Here is a better example - lets say your input is 6 pictures of some object from each of the cardinal viewpoints, and you tell model these are the views and ask it how much it weighs. The model should basically figure out how to create a 3d shape and compute a camera view, and iterate until the camera view matches the pictures, then figure out that the shape can be hollow or solid, and to compute the weight you need the density, and that it should prompt the user for it if it cannot determine the true value for those from the information and its trained dataset.
And it should do it without any specific training that this is the right way to do this, because it should be able to figure out this way through breaking the problem down into abstract representations of sub problems, and then figuring out how to solve those through basic logic, a.k.a reasoning.
What that looks like, I don't know. If I did I would certainly have my own AI company. But i can tell you for certain we are not even close to figuring it out yet, because everyone is still stuck on transformers, like multiplying matricies together is some groundbreaking thing.
In the cypher example, all its doing is basically using a separate model to break a particular model into chain of thought, and prompting that. And there is plenty in the training set of GPT about decrypting cyphers.
>Forward only
What I mean is that when its generate a response, the computation happens on a snapshot from input to output, trying to map a set of tokens, into a set of tokens. Model doesn't operate on a context larger than the window. Humans don't do this. We operate on a large context, with lots of previous information compressed, and furthermore, we don't just compute words, we compute complex abstract ideas that we then can translate into words.

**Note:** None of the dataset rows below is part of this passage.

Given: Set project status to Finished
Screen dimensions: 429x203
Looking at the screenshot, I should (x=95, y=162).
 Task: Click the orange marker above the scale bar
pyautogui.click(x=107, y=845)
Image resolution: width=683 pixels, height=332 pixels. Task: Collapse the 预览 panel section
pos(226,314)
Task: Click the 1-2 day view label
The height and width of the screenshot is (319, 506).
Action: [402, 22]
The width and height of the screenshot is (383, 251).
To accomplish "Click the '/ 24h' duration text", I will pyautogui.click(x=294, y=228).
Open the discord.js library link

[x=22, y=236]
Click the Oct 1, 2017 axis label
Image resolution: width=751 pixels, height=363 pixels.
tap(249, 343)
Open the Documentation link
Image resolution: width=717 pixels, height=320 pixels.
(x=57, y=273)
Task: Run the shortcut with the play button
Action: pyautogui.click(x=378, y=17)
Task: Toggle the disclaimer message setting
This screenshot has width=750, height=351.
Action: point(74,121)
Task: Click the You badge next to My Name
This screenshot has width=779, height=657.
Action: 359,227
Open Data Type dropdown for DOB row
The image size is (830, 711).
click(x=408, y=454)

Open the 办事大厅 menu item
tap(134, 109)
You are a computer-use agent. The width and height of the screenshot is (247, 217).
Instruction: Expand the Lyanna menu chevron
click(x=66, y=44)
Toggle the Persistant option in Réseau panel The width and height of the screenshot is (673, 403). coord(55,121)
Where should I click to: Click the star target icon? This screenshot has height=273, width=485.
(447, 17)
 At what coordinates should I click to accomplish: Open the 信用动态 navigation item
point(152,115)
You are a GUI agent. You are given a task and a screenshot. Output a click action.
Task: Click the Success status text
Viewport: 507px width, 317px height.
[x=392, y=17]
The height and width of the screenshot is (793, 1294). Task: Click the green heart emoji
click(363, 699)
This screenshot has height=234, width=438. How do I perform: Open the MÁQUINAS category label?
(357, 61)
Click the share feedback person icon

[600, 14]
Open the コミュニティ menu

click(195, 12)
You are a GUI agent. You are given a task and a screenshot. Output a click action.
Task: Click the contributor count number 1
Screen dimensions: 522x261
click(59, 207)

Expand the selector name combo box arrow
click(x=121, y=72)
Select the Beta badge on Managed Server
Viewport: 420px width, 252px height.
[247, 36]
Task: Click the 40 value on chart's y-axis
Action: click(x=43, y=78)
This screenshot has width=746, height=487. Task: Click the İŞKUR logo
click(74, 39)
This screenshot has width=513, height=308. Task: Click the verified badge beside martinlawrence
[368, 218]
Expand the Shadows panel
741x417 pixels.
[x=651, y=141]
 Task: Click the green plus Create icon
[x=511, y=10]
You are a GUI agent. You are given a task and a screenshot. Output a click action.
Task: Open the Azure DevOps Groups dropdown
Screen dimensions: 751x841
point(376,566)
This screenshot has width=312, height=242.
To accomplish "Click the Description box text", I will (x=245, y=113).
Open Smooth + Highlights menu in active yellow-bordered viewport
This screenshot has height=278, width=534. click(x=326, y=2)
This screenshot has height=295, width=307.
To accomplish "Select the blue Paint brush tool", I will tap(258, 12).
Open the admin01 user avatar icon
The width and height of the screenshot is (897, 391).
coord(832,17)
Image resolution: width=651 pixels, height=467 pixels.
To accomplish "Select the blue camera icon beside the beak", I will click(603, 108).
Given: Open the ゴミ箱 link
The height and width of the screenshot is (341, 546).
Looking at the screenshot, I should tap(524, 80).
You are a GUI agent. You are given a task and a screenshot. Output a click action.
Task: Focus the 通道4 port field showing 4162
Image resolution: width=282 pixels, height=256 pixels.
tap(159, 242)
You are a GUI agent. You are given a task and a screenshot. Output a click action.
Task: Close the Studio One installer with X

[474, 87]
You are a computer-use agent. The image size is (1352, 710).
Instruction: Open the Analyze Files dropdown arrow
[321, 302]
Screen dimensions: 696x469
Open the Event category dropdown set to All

>even using the internet to look up parts it can either do out of the box or could do if given a plug-in to allow that.
So apparently the way to AI is to manually code all the capability into LLMS? Give me a break.
Just like with Chat GPT4, when people were screaming about how its the birth of true AI, give this model a year, it will find some niche use cases (depending on cost), and then nobody is going give a fuck about it, just like nobody is really doing anything groundbreaking with GPT4.